#### [WORK INSTRUCTION 1]
According to the reactor article, when is the construction and licensing phase for the Integral Molten Salt Reactor scheduled to begin?
#### [WORK INSTRUCTION 2]
Continue the reactor article after its last sentence.

#### [EXTRACT]
Canadian Terrestrial Energy has formed an alliance with Dalton Nuclear Institute at the University of Manchester in UK to develop its Integral Molten Salt Reactor (IMSR).
The firm intends to accelerate work on the development in order to make it ready for the construction and licensing phase, which has been scheduled for early 2017.
Molten salt reactors (MSRs) use fuel dissolved in a molten fluoride or chloride salt. As an MSR fuel salt is a liquid, it functions as both the fuel (producing the heat) and the coolant (transporting the heat away and ultimately to the power plant). This means that such a reactor could not suffer from a loss of coolant leading to a meltdown. The basic technology is not new - it was first demonstrated at ORNL in the 1960s, where a 7.4 Wt test reactor, the Molten Salt Reactor Experiment (MSRE), operated from 1965 to 1969.
Terrestrial's Integral Molten Salt Reactor (IMSR) builds on that early work and also on ORNL's later Denatured Molten Salt Reactor (DMSR) design. Indeed, several former ORNL scientists sit on Terrestrial Energy's advisory board, and Terrestrial Energy CEO Simon Irish explained to World Nuclear News that it makes "absolute sense" to work with ORNL which already has the expertise and experience with the design from which IMSR evolved.
Terrestrial Energy's standout feature over other MSR projects active today, Irish said, is that it already has a reactor design specified to a recognised industrial level, putting the company in a strong market position. All of Terrestrial Energy's decisions are to simplify and speed a commercial molten salt reactor to market. They will still have a reactor that will greatly lower the costs and have improved efficiency over todays pressure water and boiler water nuclear reactors.

[Stored items]
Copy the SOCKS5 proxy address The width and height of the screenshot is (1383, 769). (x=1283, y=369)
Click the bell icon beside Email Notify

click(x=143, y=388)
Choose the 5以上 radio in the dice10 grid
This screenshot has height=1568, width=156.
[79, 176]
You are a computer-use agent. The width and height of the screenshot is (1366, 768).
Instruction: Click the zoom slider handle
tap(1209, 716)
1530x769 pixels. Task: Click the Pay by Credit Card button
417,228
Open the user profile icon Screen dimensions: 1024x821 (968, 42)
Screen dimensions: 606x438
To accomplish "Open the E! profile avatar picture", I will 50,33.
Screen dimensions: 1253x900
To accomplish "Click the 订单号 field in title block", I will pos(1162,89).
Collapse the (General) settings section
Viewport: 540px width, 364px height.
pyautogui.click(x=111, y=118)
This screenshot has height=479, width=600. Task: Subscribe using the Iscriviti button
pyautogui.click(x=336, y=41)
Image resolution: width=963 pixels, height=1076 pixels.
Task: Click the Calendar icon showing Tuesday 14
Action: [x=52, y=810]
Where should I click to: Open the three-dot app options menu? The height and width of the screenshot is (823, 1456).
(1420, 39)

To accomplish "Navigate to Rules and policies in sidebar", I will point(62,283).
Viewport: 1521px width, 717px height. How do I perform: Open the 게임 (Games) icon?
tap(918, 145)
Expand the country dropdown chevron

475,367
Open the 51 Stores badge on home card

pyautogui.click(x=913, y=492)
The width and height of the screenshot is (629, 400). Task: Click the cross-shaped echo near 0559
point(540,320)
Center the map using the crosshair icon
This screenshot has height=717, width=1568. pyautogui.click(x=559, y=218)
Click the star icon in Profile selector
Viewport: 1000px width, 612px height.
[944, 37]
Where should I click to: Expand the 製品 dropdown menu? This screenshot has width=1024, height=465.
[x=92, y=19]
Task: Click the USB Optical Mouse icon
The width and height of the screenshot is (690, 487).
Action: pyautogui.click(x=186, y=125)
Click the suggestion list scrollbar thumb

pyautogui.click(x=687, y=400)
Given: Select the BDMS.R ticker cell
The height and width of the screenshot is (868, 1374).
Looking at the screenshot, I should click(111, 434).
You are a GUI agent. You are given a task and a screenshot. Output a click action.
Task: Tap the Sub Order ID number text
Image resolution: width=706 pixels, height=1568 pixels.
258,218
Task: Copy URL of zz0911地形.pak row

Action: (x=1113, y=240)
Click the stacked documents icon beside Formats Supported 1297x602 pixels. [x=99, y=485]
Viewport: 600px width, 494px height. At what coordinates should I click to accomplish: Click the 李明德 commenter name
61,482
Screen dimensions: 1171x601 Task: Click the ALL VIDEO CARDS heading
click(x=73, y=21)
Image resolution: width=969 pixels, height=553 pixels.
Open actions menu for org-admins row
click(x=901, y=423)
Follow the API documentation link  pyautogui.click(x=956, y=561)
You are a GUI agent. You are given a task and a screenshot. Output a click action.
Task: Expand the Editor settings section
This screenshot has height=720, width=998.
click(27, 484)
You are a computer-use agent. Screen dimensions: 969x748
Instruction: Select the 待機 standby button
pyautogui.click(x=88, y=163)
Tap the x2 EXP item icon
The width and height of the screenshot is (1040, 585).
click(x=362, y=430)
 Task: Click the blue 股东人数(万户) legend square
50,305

#### [EXERCISE RESPONSE 1]
Early 2017.

#### [EXERCISE RESPONSE 2]
The small modular design integrates primary reactor components in a sealed and replaceable core vessel that has a projected life of seven years. The IMSR will operate at approximately 700°C, which can support many industrial process heat applications, and Terrestrial intends to offer models ranging from 80 to 600 MWt, which it says would be ideally suited for remote communities and industrial operations.
Terrestrial Energy Inc. ("TEI" or the "Company") announces that it has entered into a Letter of Intent for services with Canadian Nuclear Laboratories, based in Ontario, Canada. This arrangement includes research and development work that is required to bring the company's Integral Molten Salt Reactor (IMSR) to the engineering blueprint stage, expected in late 2016.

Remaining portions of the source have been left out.